4 Responses to “How Obama is to the Right of Reagan on Trade”

  1. Hi Sarah, I admire your capacity for doing this type of research and liked your very useful entry. Actually, NAFTA is not so open to capital controls beyond what IMF Articles of Agreement already say and I think it imposes new restrictions. On the other hand, Article 2104:5.d of NAFTA prohibits the normal emergency measures in case of balance of payments difficulties (tariff surcharges, quotas, licenses, etc.). So, from this standpoint, the Chapter on Exceptions in the case of Balance of Payments emergencies should read “There are No exceptions”. In this sense, NAFTA goes against the principles recognized in the Understanding on Balance of Payments Provisions of the WTO. Some years ago I published a detailed analysis on this (“Balance of Payments provisions in the GATT and NAFTA”, Journal of World Trade, Vol. 30, no. 4). I hope we can exchange views on these points.

  2. Kevin P. Gallagher says:

    It is true that NAFTA’s balance of payments exception is rather limited, as Sarah says. The “Fireman’s Fund vs. Mexico” case shows that tribunals have even narrowed those limited measures (see: http://www.state.gov/s/l/c5817.htm)

    Sarah is right to point out however that NAFTA is the last significant US trade or investment treaty to even have a Balance of Payments exception at all. And, the US Treasury Secretary wrote to 250 economists from around the world to say they have no intention to change that policy (see: http://www.ase.tufts.edu/gdae/policy_research/CapCtrlsLetter.html).

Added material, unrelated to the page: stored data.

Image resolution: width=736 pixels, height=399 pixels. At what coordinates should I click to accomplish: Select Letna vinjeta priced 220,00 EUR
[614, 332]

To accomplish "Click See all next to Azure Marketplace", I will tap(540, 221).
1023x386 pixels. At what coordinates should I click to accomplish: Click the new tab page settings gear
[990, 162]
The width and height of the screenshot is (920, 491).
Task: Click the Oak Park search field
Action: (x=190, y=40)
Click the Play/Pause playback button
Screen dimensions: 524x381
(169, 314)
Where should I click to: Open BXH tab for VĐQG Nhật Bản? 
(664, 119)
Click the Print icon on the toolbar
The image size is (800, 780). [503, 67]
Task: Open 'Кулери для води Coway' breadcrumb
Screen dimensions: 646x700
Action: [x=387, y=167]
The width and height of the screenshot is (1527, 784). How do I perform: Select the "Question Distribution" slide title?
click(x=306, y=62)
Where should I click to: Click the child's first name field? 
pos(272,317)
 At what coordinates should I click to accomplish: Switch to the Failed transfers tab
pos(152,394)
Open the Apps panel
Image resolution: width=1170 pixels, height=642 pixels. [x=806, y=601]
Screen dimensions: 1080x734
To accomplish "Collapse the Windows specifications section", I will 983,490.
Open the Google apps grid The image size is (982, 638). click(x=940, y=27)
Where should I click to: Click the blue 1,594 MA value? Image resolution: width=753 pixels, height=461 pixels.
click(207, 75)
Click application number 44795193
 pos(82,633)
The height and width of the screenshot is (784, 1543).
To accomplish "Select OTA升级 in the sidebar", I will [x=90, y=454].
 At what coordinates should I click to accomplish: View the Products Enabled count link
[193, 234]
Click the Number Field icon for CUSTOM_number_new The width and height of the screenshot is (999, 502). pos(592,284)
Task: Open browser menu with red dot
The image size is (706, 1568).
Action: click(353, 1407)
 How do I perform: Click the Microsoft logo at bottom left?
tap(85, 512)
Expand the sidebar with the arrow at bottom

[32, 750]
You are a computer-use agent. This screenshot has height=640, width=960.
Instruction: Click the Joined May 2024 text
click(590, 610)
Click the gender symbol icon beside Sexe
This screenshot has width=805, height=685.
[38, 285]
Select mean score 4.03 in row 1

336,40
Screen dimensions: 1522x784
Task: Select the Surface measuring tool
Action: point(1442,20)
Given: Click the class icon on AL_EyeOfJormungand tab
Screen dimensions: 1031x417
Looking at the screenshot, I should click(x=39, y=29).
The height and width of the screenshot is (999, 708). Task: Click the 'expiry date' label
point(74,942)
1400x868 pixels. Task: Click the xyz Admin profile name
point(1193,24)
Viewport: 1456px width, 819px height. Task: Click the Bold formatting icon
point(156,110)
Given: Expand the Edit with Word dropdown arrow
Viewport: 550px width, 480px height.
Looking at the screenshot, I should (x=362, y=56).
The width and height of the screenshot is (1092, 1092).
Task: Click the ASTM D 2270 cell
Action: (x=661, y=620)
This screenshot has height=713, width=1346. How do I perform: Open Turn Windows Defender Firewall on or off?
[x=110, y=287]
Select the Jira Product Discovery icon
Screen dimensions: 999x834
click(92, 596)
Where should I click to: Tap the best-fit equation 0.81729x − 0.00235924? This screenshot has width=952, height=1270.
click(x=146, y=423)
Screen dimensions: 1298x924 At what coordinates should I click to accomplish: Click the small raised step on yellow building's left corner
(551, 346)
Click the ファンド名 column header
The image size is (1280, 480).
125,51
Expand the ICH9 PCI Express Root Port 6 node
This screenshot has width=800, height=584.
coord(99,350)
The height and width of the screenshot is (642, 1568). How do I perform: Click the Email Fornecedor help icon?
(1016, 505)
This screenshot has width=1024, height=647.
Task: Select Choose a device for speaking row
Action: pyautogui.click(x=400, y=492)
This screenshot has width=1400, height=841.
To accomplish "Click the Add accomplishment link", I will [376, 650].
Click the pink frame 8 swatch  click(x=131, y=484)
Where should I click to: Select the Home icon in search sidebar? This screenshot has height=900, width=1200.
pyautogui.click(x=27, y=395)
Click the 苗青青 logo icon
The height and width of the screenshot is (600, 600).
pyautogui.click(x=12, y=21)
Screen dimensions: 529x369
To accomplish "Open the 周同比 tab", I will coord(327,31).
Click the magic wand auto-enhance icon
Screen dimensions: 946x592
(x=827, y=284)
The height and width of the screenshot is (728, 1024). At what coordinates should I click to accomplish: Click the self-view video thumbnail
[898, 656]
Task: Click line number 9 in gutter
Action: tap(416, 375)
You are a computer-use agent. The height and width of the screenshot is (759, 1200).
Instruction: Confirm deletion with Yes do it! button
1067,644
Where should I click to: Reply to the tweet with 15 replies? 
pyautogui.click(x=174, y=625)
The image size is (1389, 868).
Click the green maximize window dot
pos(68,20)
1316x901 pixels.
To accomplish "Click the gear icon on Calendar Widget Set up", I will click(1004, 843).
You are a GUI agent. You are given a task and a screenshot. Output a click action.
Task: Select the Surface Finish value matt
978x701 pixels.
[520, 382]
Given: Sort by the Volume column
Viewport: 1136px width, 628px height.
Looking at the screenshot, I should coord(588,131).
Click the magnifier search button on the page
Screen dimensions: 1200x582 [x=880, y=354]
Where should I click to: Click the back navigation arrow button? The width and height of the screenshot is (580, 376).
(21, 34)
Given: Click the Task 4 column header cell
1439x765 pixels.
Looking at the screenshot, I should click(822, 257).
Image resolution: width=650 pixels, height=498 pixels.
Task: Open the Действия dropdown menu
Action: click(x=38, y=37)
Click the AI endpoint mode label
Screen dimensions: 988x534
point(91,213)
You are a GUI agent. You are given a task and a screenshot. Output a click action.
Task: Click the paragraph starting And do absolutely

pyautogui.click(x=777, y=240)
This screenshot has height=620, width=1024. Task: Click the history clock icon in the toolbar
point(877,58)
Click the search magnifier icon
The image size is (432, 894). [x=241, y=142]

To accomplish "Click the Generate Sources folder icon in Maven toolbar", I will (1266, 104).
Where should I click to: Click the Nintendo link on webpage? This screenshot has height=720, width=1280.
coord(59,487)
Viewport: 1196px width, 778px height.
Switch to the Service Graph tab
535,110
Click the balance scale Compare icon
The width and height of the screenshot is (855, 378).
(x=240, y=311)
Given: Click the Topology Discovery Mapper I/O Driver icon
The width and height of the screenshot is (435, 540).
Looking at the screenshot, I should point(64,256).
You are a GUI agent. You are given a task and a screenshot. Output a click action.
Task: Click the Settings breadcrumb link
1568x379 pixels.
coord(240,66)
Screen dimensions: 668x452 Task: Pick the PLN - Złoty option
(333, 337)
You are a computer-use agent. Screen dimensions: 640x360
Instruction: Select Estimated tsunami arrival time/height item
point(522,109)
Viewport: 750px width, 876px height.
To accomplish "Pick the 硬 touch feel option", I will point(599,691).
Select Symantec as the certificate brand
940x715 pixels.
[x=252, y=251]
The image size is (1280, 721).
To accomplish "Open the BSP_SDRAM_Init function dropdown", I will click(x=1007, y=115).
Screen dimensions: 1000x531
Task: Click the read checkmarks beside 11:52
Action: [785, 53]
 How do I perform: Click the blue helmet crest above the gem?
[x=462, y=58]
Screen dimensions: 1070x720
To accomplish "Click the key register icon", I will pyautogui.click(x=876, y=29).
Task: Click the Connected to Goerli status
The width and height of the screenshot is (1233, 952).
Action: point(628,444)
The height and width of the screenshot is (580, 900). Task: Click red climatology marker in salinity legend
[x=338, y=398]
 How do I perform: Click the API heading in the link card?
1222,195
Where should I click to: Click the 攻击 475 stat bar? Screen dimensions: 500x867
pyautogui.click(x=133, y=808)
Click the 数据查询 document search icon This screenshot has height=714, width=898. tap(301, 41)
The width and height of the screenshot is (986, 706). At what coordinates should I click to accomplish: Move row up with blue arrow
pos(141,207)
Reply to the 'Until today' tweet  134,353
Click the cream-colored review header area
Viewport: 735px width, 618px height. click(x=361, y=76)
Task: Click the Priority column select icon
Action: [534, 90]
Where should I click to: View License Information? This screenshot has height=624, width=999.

    So Sarah is right, Obama is to the right of Reagan and Bush (I) on trade. Very concerning given that neither of those Presidents had a financial crisis like that showed how important leaving policy space to prevent and mitigate financial crises really is.

  3. Alejandro – I’d love to get a copy of that journal article. The NAFTA safeguard is definitely very limited — the exceptions and conditions go on for several pages! But it’s at least a slight departure from the standard US “free transfers” approach — and one that we can hopefully pry open further in this new context.

    best regards, Sarah

  4. Sarah, I agree with you on that point, as well as others that you make in the entry. The evolution that you trace in trade agreements and their relation to these macroeconomic issues is a very important contribution, especially in the context of today’s crisis. Thanks again. I’ll be sending a scanned copy of that paper soon and I’ll be looking forward to your comments and critique.